*** Data for this task Section Begins ***
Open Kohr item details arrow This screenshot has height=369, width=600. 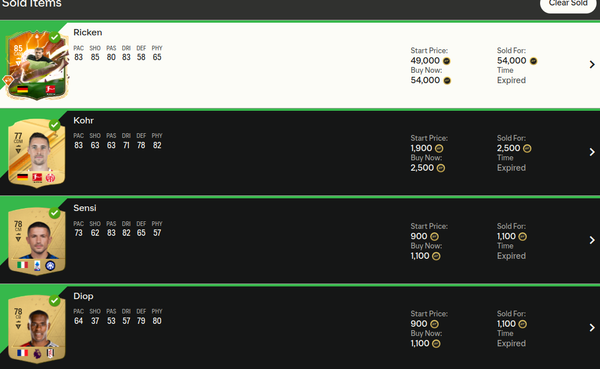[592, 152]
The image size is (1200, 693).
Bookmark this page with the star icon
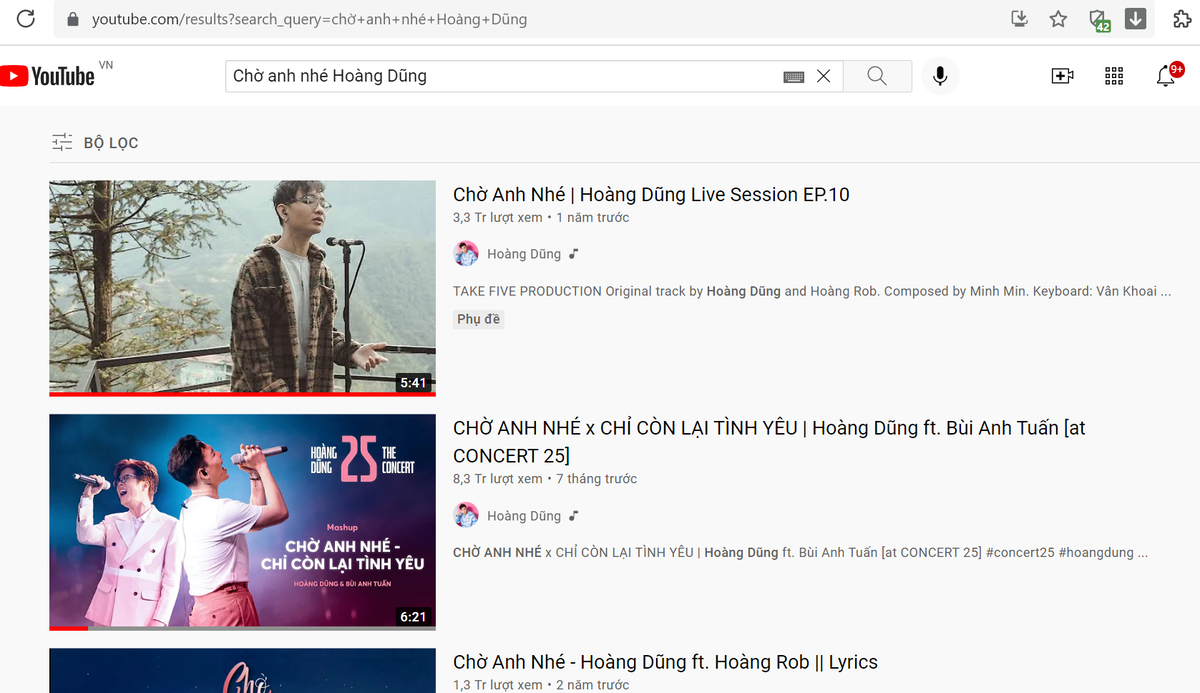point(1058,19)
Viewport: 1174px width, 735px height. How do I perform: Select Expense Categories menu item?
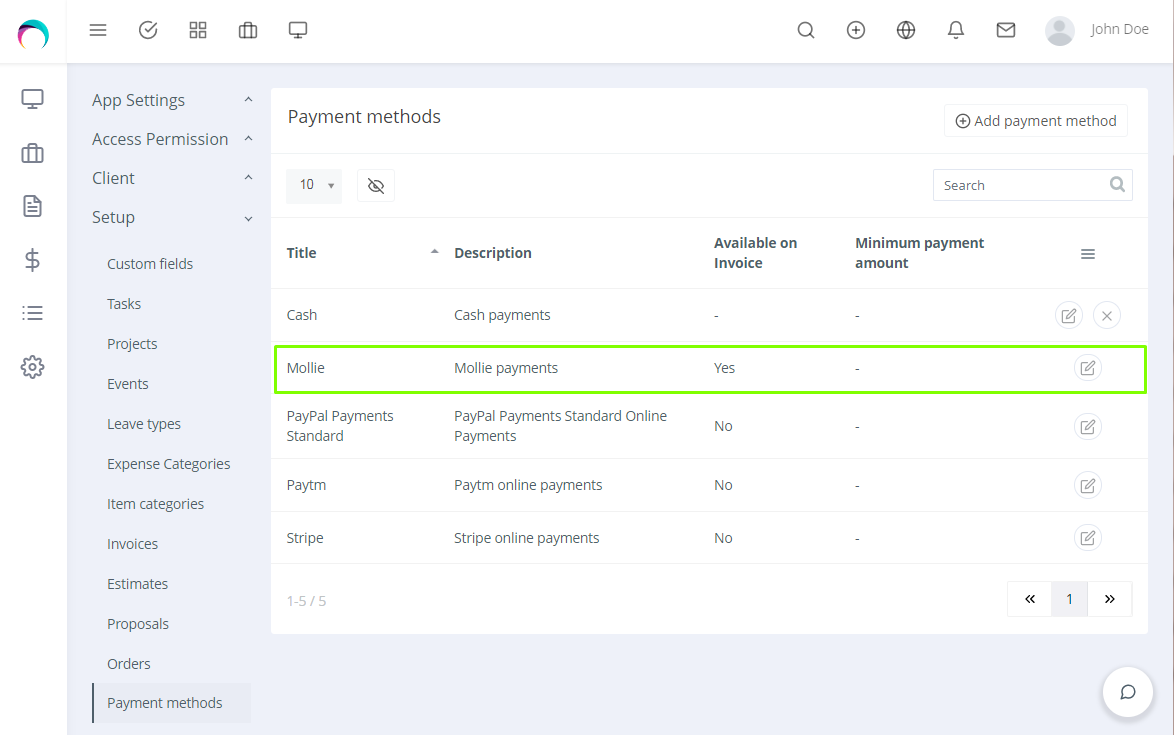[x=168, y=464]
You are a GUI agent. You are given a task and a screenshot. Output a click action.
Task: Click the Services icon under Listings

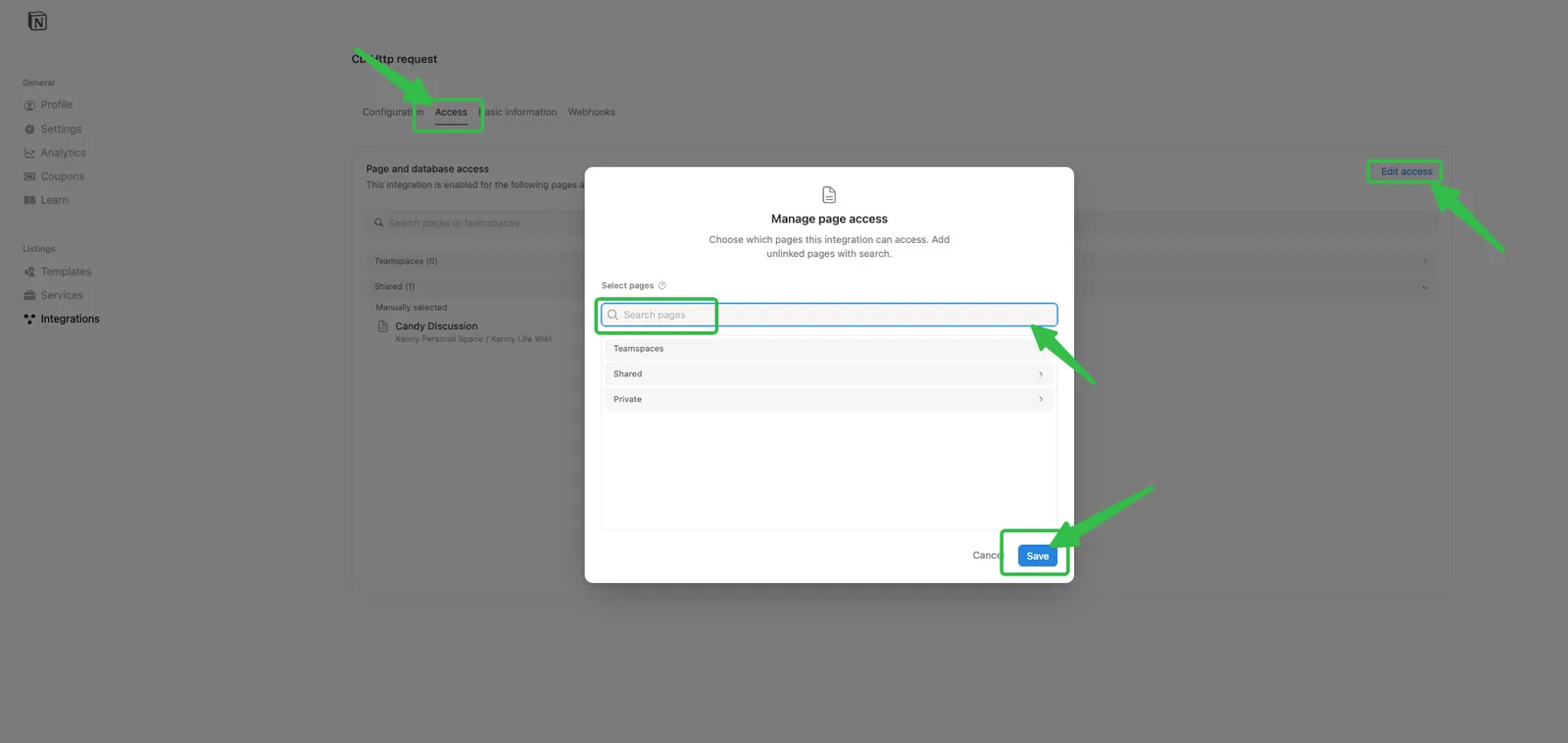[29, 296]
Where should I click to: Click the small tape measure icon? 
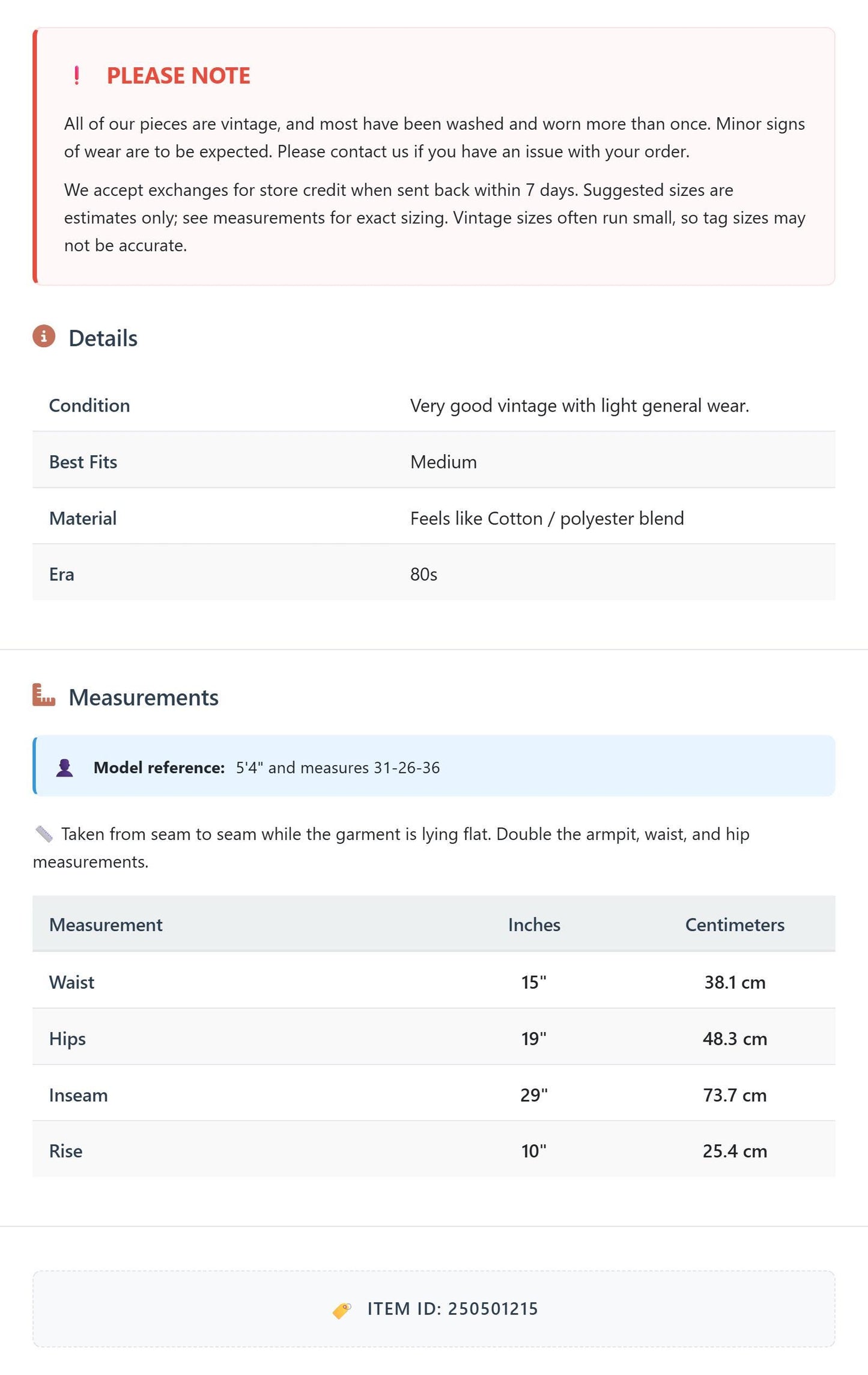pyautogui.click(x=44, y=834)
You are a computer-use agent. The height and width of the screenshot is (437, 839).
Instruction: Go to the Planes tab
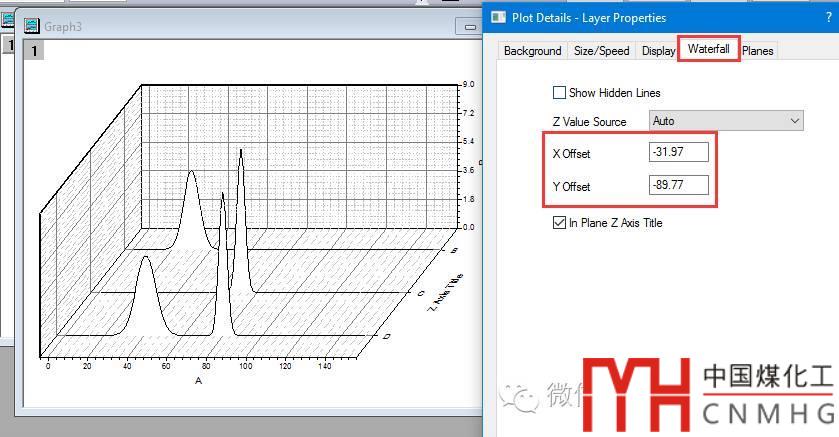pyautogui.click(x=758, y=51)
*** Data for this task Section Ends ***
Aim of the task »
Scan the entries above and return each line that holds "agent".

Solution for this task »
You are a GUI agent. You are given a task and a screenshot. Output a click action.
You are a computer-use agent. The height and width of the screenshot is (437, 839).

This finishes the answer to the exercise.